After the viva voce evidence, the parties filed their written submissions and the trial Court entered Judgment in favour of the Plaintiffs (Respondents herein) and stated;

“I  note  that the Defendant ‘s case is that Ruiru West Block 1/ Githunguri/906 belongs to her  as it had been given to her by her father. She produced documents in support  of her case. I not that the Clearance Certificate dated  20th January 2006 issued  by Githunguri Constituency  Ranching Company Limited and produced in Court as Exhibit 5  indicates that  it is for Block  No. Ruiru West Block  1/ Githunguri.  I note that this parcel is different from  the suit property which is  describes as  Ruiru West Block 1/906 . Given the evidence presented, I find the Plaintiff has demonstrated clearly how he came  to be the registered owner   of Ruiru West Block 1/906……. Consequently I enter Judgment for the Plaintiffs s against the Defendant order for the removal of the caution  lodged on 13th January 2006 by the 1st Defendant ……..”

The Appellant was aggrieved by the above determination of the Court and Decree thereon, and she has sought to challenge the said Judgment through the Memorandum of Appeal dated 3rd May  2018  and filed on 17th September 2019. The Appellant sought for the setting aside of the Judgment delivered on 19th March  2018byHon. C.A Otieno Omondi  Principal  Magistrate Thika.

Exercise ->
Resume the land appeal judgment with the sentence that comes after its last one. The lines after this are separate material with no connection to the land appeal judgment.

Entries drawn from a collection ->
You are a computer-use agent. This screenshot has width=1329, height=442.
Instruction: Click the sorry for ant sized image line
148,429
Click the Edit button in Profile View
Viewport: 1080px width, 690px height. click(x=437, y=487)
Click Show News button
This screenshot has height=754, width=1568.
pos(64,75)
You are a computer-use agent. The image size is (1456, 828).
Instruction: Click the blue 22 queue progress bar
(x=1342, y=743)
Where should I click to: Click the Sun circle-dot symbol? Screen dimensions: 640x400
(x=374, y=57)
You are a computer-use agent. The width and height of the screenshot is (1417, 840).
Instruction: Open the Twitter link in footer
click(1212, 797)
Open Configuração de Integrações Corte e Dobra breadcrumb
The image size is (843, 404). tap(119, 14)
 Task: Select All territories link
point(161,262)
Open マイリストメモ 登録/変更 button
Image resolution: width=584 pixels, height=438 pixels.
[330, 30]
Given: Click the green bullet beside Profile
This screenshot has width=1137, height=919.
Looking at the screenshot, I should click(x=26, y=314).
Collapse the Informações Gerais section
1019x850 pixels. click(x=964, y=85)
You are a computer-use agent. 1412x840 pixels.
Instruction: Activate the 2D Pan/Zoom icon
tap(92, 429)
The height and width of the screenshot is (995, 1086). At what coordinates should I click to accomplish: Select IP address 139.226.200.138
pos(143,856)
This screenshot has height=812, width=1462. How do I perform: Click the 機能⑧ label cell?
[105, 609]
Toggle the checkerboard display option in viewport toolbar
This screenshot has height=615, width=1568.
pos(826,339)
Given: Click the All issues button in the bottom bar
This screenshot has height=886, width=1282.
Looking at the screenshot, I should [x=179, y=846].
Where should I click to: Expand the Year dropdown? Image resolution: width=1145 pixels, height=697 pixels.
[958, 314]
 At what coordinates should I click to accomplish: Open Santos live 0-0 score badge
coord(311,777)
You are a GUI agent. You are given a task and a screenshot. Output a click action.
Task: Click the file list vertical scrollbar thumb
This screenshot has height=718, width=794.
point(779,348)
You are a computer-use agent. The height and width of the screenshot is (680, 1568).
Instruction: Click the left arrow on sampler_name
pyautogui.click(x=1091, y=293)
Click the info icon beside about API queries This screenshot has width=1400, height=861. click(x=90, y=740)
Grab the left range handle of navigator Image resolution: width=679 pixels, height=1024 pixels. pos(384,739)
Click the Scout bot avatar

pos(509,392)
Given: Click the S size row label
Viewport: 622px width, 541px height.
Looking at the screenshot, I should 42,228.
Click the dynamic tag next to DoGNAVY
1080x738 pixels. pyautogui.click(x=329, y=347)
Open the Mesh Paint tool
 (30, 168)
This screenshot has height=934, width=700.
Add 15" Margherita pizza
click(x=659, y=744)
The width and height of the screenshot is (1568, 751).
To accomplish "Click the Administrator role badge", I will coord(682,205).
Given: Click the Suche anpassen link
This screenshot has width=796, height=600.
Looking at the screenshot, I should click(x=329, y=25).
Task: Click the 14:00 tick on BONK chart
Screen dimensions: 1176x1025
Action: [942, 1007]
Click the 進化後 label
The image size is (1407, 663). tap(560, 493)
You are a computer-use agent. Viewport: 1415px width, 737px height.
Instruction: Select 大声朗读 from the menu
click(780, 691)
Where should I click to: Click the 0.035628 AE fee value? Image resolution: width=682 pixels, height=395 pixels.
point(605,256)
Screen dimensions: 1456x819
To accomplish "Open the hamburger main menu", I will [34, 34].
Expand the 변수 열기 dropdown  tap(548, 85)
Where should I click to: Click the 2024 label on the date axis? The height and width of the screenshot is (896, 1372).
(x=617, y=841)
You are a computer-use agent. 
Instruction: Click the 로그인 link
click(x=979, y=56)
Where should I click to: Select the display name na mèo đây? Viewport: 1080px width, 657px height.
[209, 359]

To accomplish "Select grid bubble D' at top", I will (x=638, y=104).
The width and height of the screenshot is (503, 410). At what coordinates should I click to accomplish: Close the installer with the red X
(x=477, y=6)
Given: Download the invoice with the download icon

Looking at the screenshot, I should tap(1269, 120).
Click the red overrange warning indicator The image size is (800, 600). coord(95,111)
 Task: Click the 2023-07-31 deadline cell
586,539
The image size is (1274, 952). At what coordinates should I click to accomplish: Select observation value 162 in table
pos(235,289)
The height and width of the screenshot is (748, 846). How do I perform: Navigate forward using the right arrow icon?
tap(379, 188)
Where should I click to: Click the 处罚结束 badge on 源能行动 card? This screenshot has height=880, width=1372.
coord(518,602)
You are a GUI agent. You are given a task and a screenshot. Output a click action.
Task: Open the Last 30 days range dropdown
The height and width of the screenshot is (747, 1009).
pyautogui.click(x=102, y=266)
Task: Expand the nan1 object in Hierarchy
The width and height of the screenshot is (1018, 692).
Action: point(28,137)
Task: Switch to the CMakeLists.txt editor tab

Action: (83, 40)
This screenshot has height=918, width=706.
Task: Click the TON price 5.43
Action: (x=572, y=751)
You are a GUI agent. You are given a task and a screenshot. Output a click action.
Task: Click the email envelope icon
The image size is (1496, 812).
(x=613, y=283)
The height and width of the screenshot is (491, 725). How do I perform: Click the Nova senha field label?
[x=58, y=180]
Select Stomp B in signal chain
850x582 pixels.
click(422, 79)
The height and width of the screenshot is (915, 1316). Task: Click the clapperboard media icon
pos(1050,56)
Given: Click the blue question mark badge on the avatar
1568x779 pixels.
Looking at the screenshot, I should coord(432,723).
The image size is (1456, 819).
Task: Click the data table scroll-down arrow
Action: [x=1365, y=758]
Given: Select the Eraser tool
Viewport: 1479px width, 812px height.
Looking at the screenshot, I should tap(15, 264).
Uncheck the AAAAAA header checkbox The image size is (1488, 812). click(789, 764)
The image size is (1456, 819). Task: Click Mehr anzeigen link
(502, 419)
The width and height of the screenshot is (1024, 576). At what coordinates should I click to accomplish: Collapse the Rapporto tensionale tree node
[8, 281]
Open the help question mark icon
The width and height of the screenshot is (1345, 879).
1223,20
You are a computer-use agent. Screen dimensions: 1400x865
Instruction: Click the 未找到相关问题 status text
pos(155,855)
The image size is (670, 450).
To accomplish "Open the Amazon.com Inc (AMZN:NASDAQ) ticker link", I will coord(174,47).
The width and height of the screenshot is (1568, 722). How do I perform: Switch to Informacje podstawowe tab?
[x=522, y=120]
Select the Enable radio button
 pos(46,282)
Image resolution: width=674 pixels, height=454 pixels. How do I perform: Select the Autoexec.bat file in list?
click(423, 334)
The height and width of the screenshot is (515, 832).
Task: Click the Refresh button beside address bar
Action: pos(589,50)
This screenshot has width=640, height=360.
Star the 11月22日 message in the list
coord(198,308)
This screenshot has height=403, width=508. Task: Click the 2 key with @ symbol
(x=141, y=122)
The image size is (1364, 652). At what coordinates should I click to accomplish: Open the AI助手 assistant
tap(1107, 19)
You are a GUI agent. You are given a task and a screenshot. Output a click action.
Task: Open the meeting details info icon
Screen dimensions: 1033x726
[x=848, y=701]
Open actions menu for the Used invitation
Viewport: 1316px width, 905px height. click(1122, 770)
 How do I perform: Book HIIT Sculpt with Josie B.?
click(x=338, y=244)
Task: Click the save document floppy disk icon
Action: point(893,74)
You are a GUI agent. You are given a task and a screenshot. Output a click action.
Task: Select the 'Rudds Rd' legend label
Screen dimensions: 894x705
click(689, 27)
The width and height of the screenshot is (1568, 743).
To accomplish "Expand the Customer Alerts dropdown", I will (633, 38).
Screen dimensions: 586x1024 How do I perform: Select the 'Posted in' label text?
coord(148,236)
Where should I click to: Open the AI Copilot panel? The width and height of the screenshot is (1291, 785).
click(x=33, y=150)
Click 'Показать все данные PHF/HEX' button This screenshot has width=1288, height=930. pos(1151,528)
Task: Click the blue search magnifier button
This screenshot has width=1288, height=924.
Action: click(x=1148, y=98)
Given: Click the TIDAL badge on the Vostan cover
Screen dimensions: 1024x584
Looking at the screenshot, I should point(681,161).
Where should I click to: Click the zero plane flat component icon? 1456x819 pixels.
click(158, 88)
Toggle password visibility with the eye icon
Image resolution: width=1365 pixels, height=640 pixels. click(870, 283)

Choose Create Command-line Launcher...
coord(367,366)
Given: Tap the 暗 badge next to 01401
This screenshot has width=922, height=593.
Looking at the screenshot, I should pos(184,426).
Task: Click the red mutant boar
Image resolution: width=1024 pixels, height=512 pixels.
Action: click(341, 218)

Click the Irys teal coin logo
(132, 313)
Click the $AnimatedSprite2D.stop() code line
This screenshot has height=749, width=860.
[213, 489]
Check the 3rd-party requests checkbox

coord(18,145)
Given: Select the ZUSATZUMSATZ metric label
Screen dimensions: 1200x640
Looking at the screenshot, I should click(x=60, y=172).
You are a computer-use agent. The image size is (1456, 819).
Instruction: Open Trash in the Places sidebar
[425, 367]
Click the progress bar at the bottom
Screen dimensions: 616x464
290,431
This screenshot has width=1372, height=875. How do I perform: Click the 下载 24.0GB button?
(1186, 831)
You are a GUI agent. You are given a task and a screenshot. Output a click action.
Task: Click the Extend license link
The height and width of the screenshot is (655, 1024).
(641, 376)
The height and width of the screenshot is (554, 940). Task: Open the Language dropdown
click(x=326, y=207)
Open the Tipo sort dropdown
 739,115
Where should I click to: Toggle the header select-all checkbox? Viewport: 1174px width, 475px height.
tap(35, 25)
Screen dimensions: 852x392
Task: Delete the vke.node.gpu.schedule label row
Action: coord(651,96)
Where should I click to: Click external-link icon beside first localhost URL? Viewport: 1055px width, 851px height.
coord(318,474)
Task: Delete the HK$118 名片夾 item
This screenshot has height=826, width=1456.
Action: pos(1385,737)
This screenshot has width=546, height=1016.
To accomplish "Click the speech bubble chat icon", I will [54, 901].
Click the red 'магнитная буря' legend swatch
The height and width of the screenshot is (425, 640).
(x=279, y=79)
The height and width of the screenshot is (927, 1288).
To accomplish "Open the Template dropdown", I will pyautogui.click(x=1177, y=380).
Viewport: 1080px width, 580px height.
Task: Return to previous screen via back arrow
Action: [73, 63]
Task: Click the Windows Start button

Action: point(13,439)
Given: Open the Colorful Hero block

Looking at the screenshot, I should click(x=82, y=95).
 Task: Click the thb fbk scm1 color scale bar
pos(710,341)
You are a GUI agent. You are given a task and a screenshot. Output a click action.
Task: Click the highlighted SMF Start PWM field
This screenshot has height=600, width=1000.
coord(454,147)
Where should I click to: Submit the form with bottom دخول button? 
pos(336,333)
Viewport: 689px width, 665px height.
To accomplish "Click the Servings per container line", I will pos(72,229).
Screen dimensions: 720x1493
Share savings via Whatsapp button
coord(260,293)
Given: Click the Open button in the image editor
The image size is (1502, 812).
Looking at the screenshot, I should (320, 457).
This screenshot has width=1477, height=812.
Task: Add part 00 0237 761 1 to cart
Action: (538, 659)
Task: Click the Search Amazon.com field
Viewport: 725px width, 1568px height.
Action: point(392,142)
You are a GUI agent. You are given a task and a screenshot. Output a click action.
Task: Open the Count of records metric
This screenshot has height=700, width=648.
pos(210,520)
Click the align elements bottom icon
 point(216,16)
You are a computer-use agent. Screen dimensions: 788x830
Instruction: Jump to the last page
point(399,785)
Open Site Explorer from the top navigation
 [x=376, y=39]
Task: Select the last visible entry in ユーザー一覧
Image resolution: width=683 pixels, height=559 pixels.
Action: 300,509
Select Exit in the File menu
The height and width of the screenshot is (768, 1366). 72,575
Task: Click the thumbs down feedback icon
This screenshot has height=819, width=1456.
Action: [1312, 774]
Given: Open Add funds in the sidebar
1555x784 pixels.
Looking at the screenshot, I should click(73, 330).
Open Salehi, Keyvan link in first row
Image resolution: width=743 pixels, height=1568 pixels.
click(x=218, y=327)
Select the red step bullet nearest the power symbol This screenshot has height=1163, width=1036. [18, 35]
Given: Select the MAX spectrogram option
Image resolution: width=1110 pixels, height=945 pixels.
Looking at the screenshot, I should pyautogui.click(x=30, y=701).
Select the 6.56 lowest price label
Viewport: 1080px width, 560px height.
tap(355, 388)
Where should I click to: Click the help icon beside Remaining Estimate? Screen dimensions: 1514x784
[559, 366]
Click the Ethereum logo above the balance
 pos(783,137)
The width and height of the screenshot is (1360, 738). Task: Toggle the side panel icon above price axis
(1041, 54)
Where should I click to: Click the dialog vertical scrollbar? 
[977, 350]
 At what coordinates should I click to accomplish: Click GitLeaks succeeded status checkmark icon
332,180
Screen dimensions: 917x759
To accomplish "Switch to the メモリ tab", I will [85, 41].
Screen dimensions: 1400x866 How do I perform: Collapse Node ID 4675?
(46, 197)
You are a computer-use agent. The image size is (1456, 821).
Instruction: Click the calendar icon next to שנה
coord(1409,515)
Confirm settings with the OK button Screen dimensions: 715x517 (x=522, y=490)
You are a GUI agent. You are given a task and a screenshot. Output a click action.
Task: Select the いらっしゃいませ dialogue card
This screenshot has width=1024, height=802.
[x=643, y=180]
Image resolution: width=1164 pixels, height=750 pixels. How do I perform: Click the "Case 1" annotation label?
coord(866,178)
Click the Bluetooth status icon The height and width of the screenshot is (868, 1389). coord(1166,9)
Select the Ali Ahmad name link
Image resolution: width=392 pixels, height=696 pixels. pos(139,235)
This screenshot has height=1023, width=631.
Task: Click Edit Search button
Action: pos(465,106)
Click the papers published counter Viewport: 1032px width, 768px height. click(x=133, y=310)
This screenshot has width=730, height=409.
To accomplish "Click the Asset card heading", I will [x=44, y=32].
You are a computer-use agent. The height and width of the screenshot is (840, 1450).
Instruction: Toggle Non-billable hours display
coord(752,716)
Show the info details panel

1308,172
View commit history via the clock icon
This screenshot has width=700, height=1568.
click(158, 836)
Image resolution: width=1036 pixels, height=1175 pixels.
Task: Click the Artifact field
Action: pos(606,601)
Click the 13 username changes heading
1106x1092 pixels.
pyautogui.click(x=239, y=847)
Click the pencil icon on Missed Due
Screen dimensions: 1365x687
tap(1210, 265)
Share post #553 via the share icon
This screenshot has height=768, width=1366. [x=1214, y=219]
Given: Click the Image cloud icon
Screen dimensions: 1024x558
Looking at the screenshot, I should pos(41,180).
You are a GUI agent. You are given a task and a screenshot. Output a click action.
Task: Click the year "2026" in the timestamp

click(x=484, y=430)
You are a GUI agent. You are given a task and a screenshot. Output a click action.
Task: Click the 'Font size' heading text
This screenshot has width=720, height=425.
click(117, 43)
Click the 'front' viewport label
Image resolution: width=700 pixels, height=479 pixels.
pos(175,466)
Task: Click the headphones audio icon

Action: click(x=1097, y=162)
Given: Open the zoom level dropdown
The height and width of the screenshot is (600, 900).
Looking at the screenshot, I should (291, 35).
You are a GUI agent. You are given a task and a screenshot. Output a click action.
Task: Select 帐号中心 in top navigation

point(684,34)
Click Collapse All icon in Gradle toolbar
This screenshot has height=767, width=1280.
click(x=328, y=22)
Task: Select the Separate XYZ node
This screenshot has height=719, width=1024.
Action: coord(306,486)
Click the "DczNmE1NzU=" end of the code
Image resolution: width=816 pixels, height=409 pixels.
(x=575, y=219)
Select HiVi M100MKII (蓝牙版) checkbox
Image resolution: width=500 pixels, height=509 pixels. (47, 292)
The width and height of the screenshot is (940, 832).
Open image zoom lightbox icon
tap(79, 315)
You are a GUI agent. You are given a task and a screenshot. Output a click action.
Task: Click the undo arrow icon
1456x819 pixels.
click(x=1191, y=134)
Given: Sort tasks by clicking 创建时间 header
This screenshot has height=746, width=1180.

Response to the exercise ->
The grounds upon which the Appellant sought for the Appeal to be allowed are;

1. The Learned Magistrate erred in law and in fact when she failed  to appreciate  that the Certificate of Title Deed by the Respondent was subject  to investigations  ever since its issuance  and that the Respondent has failed  to establish  how he became seized of bonafides of Plot no. Ruiru West Block 1(Githunguri) 906.

2. The Learned trial Court erred in law in dismissing  the Appellant’s Counter Claim  when evidence was availed  to show that the Appellant held the correct  bonafides  for the  title No. Ruiru West block 1(Githunguri) 906.

3. The Learned Trial Court erred in law in dismissing the Plaintiff’s case, when the Respondent held  title which  was cumbered by irregularities.

4. The Learned trial magistrate erred in Law  and in fact  by shifting  the burden of proof beyond  documents which  parties and another court in CR 2984 of 2006 (Thika)  which judicial notice  had already been taken

5. The learned Magistrate  misguided herself  in law and in fact  when she held  that Section 26(1)  is coached in absolute terms  whereas the case before her  was seeking revocation  and/or annulment  of the title  No. Ruiru west Block 1(Githunguri)  906.

6. The Learned Trial Court failed to take  cognizance of order 10 and 11  that this suit was filed before the year 2010  and hence it was upon parties to agree  in the manner on how to proceed and in acting  in contravention  with sales of procedures rendered the entire proceedings a mistrial.

7. The Learned Magistrate gave a judgment per incuriam due to her non conception of legal issues obtaining to issuance of Githunguri constituency ranching Company  Limited Titles and her failure to call  for appropriate registers through the Plaintiff who provoked the proceedings.

The Court directed that the Appeal be canvassed by way of written submissions. However, despite several chances given to the parties, none of the parties filed their written submissions.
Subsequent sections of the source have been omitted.